Posted on • Originally published at adyen.com

Inside Cilium CNI: solving mysterious Kubernetes pod setup timeouts

By Jorrick Sleijster · Senior Data Platform Engineer, Adyen

I was fully aware a year ago that a single configuration line could break the Kubernetes networking stack. But if they told me that leftovers from Kubernetes pods which terminated hours prior could block new ones from starting, I would have thought they were joking.
In high-performance networking, 35 seconds is a lifetime. This was the latency required to iterate through our connection tracking table of 7 million entries at a maximum speed of 200,000 entries per second. At our 16-million-entry peak, this sequential lookup could take up to 80 seconds, leading to Cilium CNI timeouts preventing new pods from starting on affected nodes.

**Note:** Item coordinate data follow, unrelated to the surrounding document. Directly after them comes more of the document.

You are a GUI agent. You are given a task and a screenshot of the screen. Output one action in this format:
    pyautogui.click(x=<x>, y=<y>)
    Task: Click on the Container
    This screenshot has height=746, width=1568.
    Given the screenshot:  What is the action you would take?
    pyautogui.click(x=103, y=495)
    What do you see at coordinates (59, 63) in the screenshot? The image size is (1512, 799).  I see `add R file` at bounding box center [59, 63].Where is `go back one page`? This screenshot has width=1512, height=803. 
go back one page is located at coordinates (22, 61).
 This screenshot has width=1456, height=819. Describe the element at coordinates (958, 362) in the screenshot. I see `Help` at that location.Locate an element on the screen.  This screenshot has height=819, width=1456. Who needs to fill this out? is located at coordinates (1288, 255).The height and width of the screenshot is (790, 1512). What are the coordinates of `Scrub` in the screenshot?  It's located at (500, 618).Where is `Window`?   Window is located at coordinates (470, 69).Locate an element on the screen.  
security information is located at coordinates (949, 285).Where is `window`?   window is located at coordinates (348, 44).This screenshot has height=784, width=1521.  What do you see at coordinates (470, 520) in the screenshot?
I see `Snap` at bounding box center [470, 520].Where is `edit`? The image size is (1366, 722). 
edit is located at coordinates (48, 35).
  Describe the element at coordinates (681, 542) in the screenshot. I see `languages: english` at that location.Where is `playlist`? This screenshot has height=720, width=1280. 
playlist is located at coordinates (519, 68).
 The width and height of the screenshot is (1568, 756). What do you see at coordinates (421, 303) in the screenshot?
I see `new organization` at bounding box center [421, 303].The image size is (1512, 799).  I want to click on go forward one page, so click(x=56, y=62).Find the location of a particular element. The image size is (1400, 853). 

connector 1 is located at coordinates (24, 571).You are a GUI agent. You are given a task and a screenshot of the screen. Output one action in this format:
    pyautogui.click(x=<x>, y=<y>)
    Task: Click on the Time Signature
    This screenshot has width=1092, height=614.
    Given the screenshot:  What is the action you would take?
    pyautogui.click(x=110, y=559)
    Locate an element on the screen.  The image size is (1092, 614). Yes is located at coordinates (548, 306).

We uncovered this linear-time behavior at Adyen by tracing syscalls, inspecting codebases, and analyzing eBPF internals. This investigation revealed how our varied workloads turned the connection tracking table's garbage collection algorithm into a critical bottleneck.

Our setup: why we're different

At Adyen, we run Cilium CNI across all our 100+ Kubernetes clusters. When we switched from Calico to Cilium, we knew we'd face challenges adapting it to our production workloads. Our production big data Kubernetes clusters have a unique usage pattern compared to the other Kubernetes environments within Adyen:

Data extraction from HDFS. Our infrastructure relies on more than 500 datanodes. Trino represents one of our most demanding HDFS workloads, processing analytical queries against data stored on HDFS. Due to the distributed nature of HDFS, each file you download requires a new connection to any of these 500 nodes. Therefore, during peak hours, a single pod can produce approximately 50,000 connections every minute.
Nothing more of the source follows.